ÉCONOMIE SOCIALE
L'économie sociale comme secteur économique
L' approche contemporaine de l'économie sociale considère celle-ci comme un secteur spécifique. C'est une construction d'inspiration française qui se concentre sur l'analyse de l'économie sociale en tant que regroupement d'organisations économiques spécifiques, distinctes à la fois des entreprises capitalistes et des administrations publiques. Pour marquer cette double distinction, dans certains pays ou chez certains auteurs, les expressions « tiers-secteur » ou « troisième secteur » sont également utilisées. Ce type d'approche a donné lieu à plusieurs courants, recouvrant des objets plus ou moins distincts et utilisant des terminologies différentes selon les sensibilités et les contextes juridiques et fiscaux propres à chaque pays : secteur à but non lucratif (nonprofit sector) aux États-Unis, secteur volontaire (voluntary sector) au Royaume-Uni, économie populaire dans les pays d'Amérique latine, économie communautaire au Canada.
Le rapport que rédige Charles Gide lors de l'Exposition universelle de 1900 marque déjà une volonté d'identifier un ensemble d'organisations et de pratiques et oriente ainsi l'évolution du vocable économie sociale vers son sens « moderne ». C'est ensuite, en 1935, l'ouvrage de Georges Fauquet sur le secteur coopératif qui donne une formalisation plus théorique à cette orientation. Puis la combinaison de facteurs politiques (l'arrivée au pouvoir des socialistes en France en 1981) et institutionnels (la volonté des organisations elles-mêmes de se rapprocher), à quoi s'ajoute la rencontre entre Henri Desroche et Michel Rocard, fournissent à cette approche la légitimité et la reconnaissance suffisantes pour s'imposer sur le plan légal.

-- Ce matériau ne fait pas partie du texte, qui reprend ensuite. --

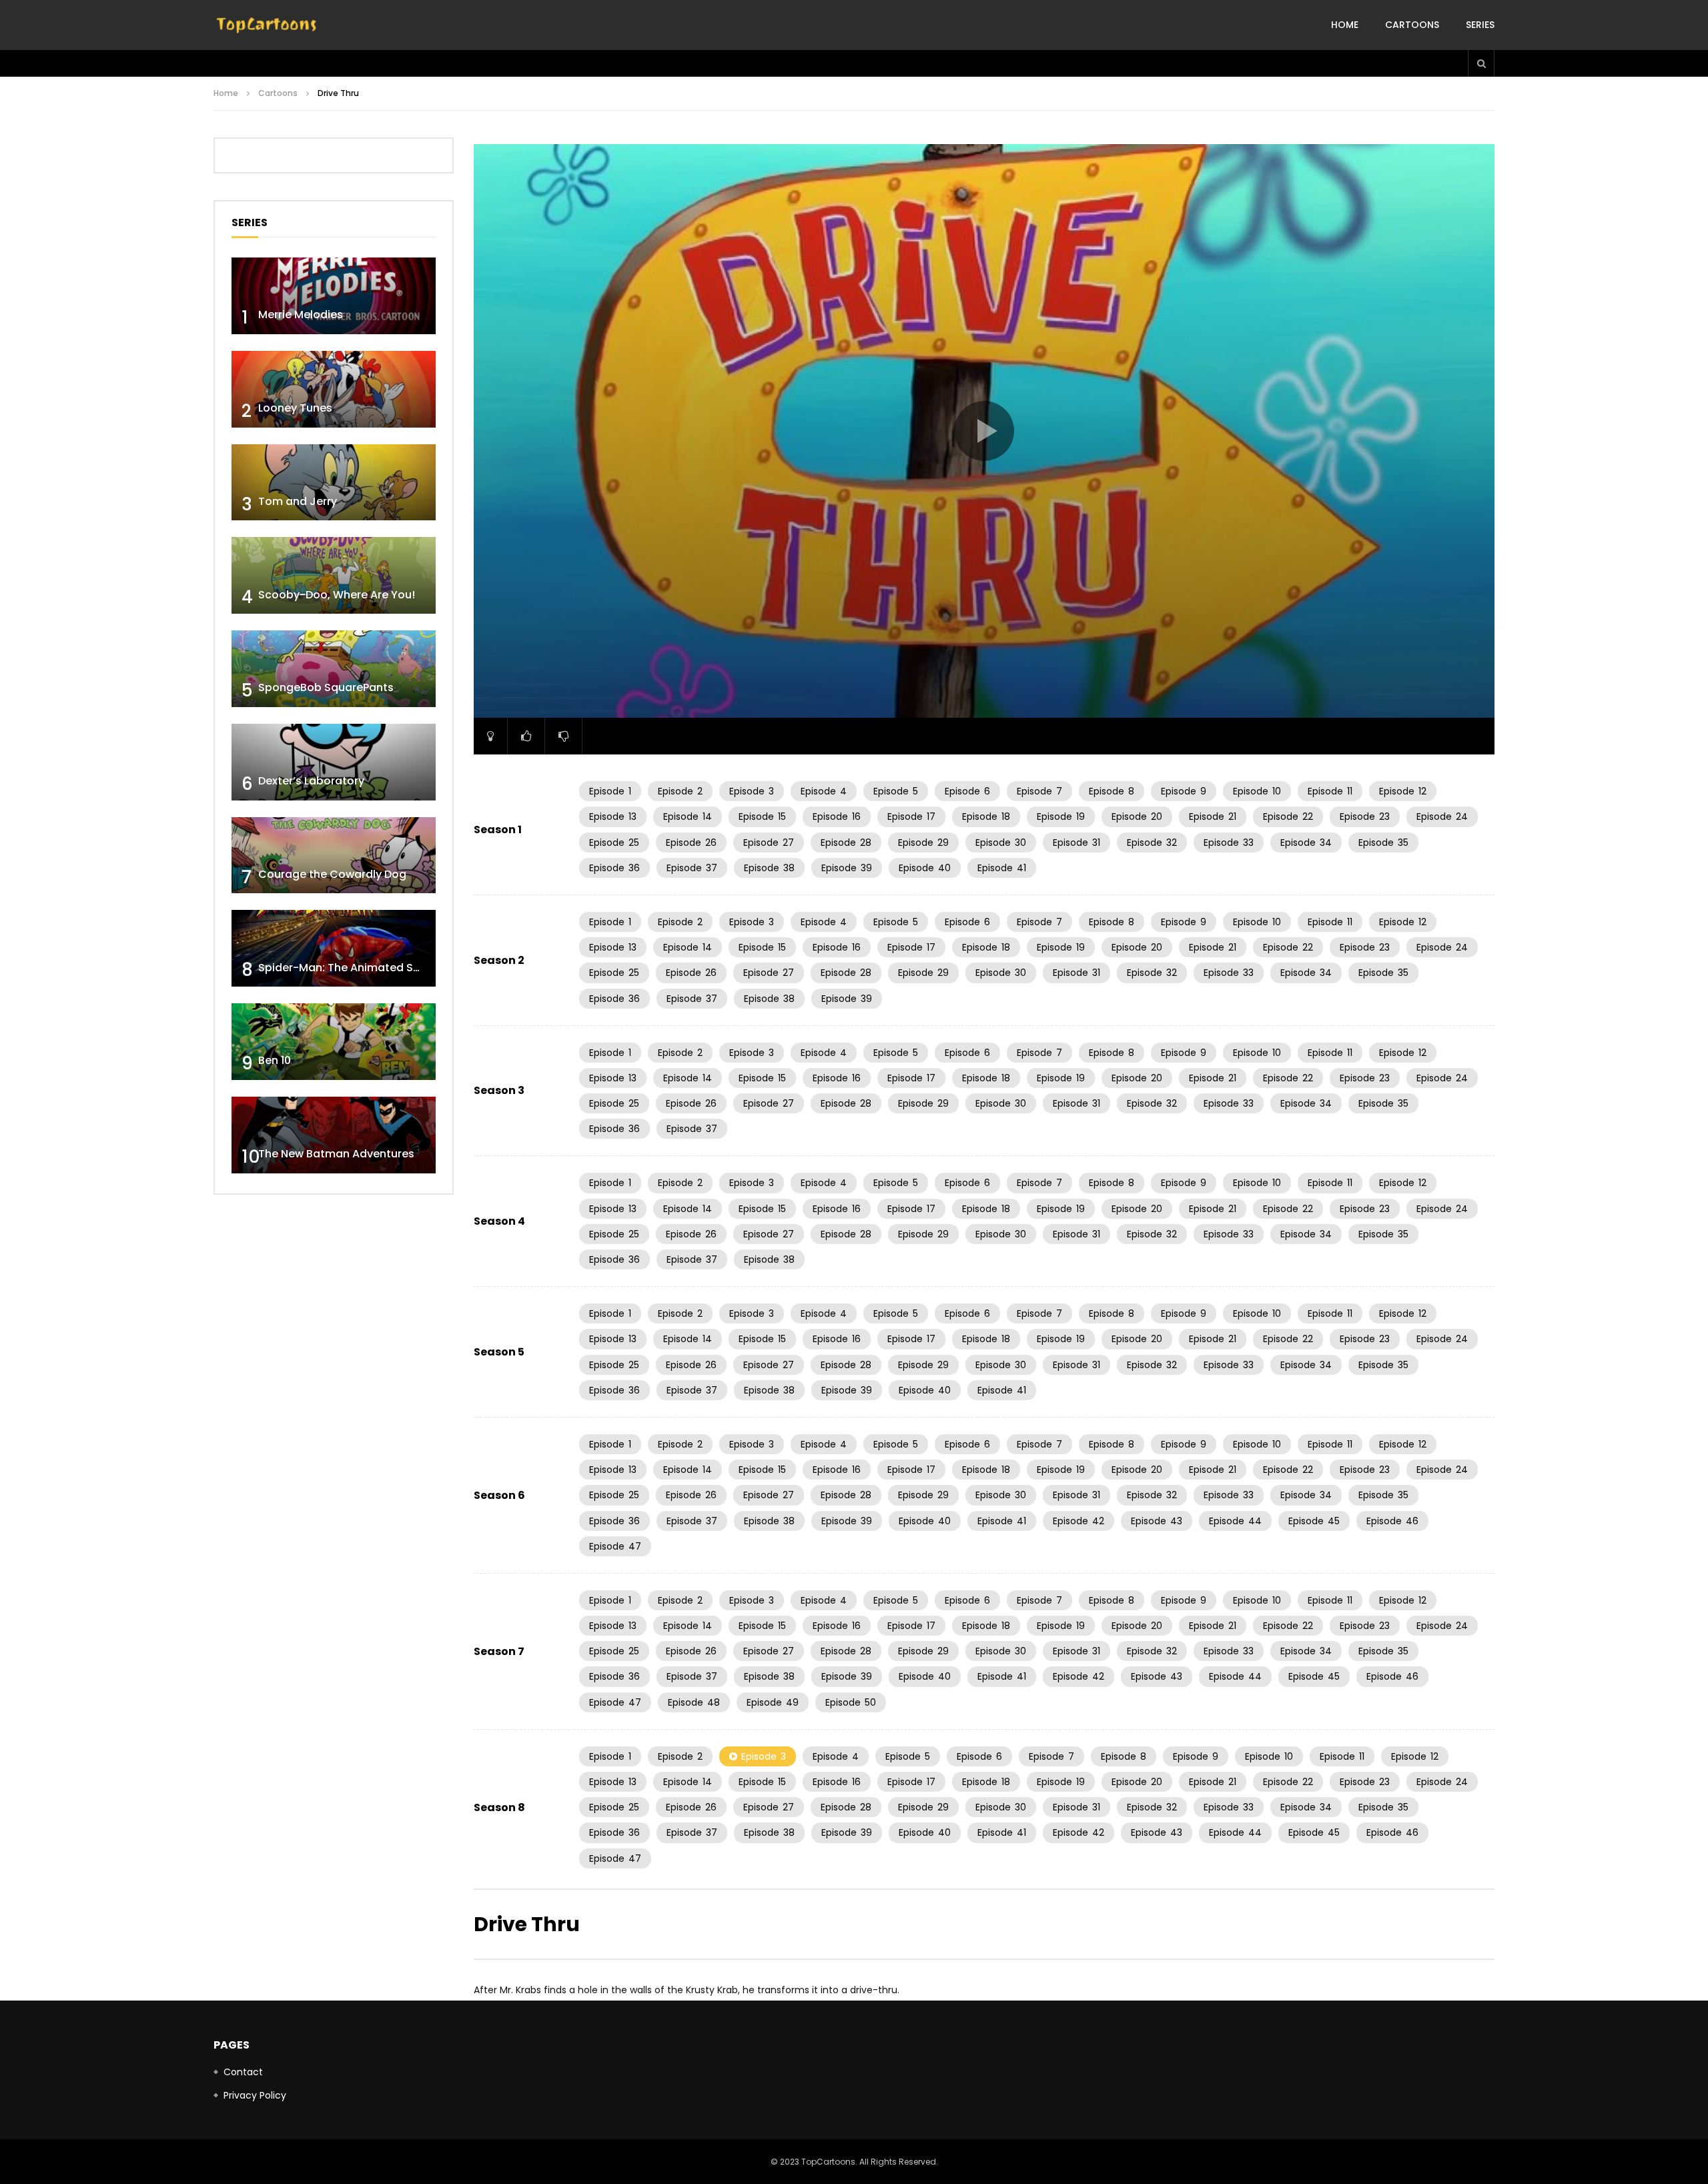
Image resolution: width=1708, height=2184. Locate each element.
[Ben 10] (334, 1041)
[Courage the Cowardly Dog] (334, 855)
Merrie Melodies (300, 314)
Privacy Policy (255, 2095)
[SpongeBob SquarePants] (334, 668)
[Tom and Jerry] (334, 482)
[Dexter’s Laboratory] (334, 762)
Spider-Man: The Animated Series (348, 967)
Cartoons (1412, 24)
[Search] (1481, 63)
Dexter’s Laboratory (311, 780)
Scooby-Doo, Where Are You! (336, 594)
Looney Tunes (295, 408)
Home (1344, 24)
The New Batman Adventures (336, 1153)
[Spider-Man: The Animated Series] (334, 948)
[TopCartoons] (267, 25)
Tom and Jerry (297, 501)
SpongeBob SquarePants (326, 687)
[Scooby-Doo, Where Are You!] (334, 575)
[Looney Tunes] (334, 389)
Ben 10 (274, 1060)
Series (1480, 24)
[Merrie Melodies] (334, 295)
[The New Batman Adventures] (334, 1135)
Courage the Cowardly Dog (332, 874)
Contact (243, 2072)
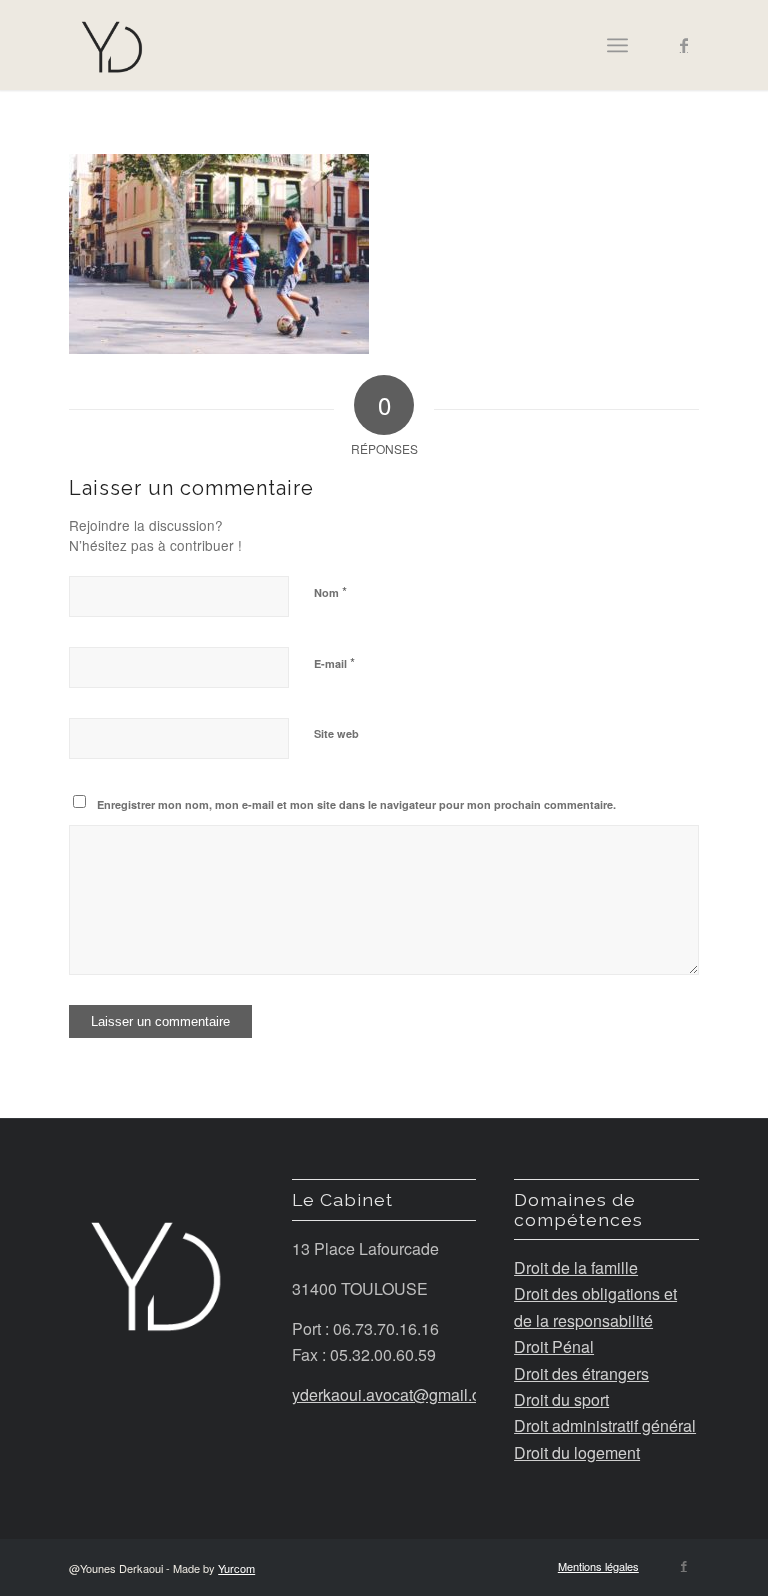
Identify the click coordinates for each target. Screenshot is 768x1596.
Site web (336, 733)
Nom (330, 591)
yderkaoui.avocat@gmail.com (399, 1394)
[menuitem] (593, 1566)
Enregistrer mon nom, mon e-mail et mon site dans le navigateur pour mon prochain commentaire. (356, 804)
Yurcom (236, 1568)
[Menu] (617, 45)
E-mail (334, 662)
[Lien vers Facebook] (684, 45)
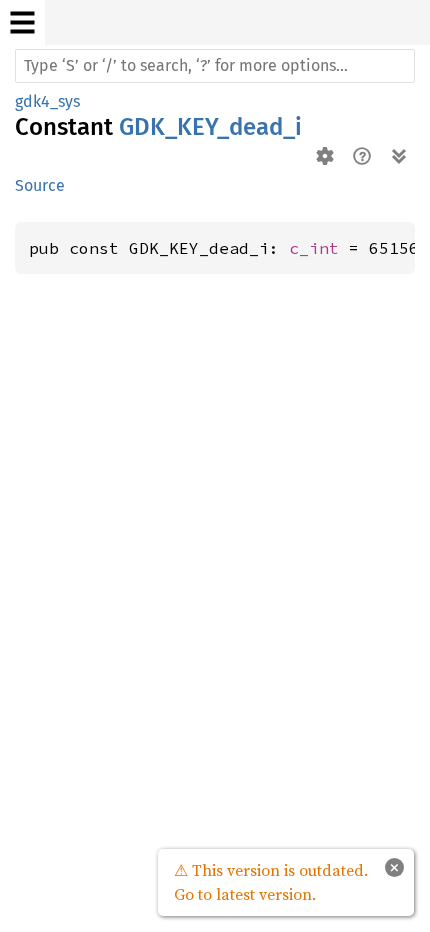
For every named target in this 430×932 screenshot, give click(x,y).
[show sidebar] (22, 22)
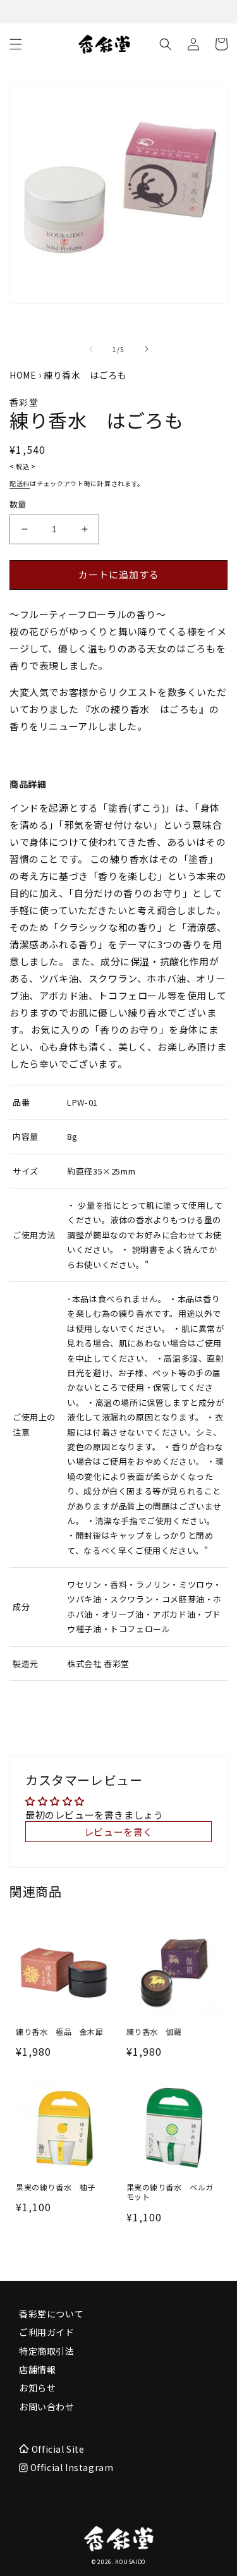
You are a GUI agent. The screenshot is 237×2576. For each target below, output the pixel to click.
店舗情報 (37, 2369)
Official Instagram (70, 2467)
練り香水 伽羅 (154, 2032)
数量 (18, 504)
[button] (16, 44)
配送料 (19, 483)
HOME (22, 375)
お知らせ (37, 2387)
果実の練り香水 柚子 (55, 2187)
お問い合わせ (47, 2406)
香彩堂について (51, 2313)
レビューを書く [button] (118, 1831)
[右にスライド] (147, 349)
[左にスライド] (91, 349)
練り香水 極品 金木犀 (60, 2032)
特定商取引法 (47, 2351)
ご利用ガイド (47, 2332)
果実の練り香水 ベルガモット (170, 2192)
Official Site (58, 2449)
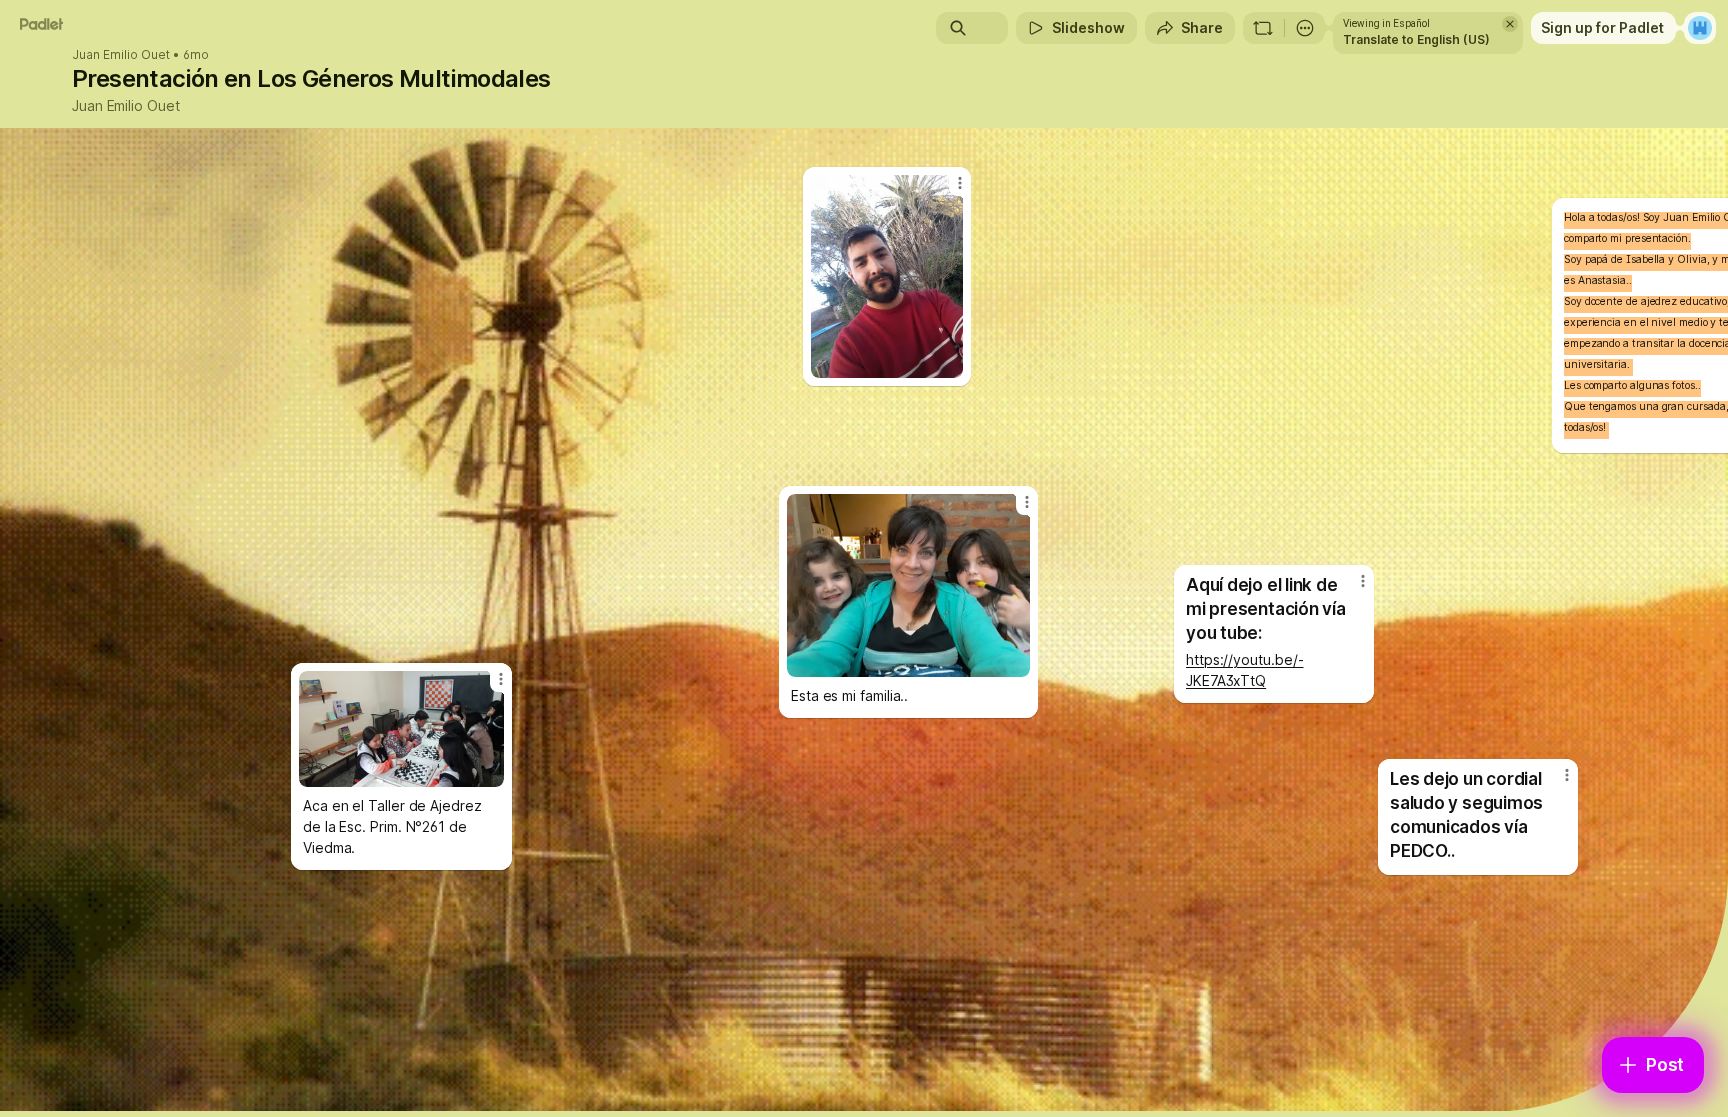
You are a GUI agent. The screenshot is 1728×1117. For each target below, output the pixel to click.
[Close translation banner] (1510, 24)
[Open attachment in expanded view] (908, 585)
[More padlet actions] (1305, 28)
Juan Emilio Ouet (121, 55)
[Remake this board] (1263, 28)
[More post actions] (1567, 775)
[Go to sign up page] (1700, 28)
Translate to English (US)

Le constat d'un double échec
L 'analyse de l'entreprise a été presque exclusivement développée en référence au modèle de l'entreprise de capitaux, dont l'objectif ultime est de maximiser son profit et le dividende qu'elle verse à ses actionnaires (modèle de la corporate governance). Pourtant, dès les années 1970, des travaux comme ceux de Burton Weisbrod, Estelle James ou Henry Hansmann ont montré qu'il existait certaines situations dans lesquelles l'entreprise à but non lucratif pouvait apporter une réponse plus satisfaisante que l'entreprise de capitaux traditionnelle ou que l'entreprise publique généralement envisagée comme seule alternative aux situations d'échecs du marché.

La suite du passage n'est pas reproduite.